Good afternoon, ladies and gentlemen. Thank you for the invitation to offer testimony today towards your study on the abuse of older women and, in particular, your interest in the experience of older aboriginal women.
My name is Claudette Dumont-Smith, as Ms. Ashton just said. I'm Algonquin, from the Kitigan Zibi community, which is just 90 miles north of here on the Quebec side.
Welcome to Algonquin territory.
I'm a registered nurse by profession, but I've been in the management field for quite some time now.
I'd like to begin speaking on this issue by going back to 1993, when I was a member of the Aboriginal Circle on the Canadian Panel on Violence Against Women. Through the work carried out by the panel, extensive research was carried out on the issue of violence against women, including the aboriginal female population. It was documented in the panel's final report in 1993 that there was a serious lack of research on aboriginal elderly women who are victims of violence and abuse.

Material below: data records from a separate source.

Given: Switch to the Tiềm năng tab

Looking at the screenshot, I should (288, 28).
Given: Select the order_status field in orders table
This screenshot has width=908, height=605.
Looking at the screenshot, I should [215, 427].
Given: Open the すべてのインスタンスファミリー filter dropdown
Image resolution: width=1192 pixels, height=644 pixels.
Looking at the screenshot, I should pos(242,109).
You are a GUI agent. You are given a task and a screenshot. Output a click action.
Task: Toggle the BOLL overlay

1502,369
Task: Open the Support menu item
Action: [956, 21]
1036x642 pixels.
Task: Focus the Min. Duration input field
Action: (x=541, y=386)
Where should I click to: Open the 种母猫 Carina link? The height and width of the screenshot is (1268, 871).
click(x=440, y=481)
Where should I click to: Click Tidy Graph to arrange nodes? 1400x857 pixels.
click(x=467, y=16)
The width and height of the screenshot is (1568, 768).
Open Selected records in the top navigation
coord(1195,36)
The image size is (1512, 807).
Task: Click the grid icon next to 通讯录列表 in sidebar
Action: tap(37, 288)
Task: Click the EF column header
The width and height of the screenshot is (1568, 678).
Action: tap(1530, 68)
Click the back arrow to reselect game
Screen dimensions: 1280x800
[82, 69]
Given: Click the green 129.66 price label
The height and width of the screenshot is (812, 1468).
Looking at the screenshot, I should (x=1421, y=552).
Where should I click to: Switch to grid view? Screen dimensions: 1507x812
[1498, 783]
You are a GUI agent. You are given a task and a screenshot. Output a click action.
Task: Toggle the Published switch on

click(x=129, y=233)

Moving forward to 2002, I carried out research for the Aboriginal Healing Foundation on the issue of elder abuse in Canada. My research again indicated the lack of data on elder abuse in Canada in general, and even less data specific to the aboriginal population. In 2007, as the health director of the Native Women's Association of Canada, I prepared a proposal to examine elder abuse specific to aboriginal women and once again realized the scarceness of data in this area.
I would suggest that the findings of the research paper of 2002 would still hold true today, because there just isn't any research out there. That paper focused on domestic abuse, which is defined as “any of several forms of abuse or maltreatment of an older person by someone who has a special relationship with the elder”. The three most frequent forms of abuse towards the elderly are the physical, psychological, and financial forms, including neglect.
Although there is a lack of statistical evidence to indicate that the rate of abuse and neglect of aboriginal female seniors is greater than that for the mainstream population, it is highly unlikely or even implausible to think that the rates would be similar or even less in light of their living conditions. Every indicator of violence, or known contributing factors, raises the risk of violence for aboriginal women, and makes the rate greater.
For example, aboriginal people experience higher rates of domestic violence overall. Drugs and alcohol dependency are serious issues. Overcrowding is common with the extended family, that is, the older members living with younger families. The loss of a role in the aboriginal society due to the impacts of the Indian residential school system, along with poorer socio-economic conditions, indicate that they live in very high-risk conditions in regard to violence and neglect.
I would like to inform the members of this standing committee that the Native Women's Association of Canada has been addressing this issue since 2007, but first I would like tell you about the Native Women's Association of Canada. It has served aboriginal women in Canada for 37 years, with the goal of enhancing, promoting, and fostering the social, economic, cultural, and political well-being of aboriginal women of all ages.
As mentioned above, a proposal was submitted to the new horizons for seniors program to examine this issue. Through the funding that was received, NWAC was able to carry out its very successful 22-month project entitled "Grandmother Spirit." I'd like to speak on that project now.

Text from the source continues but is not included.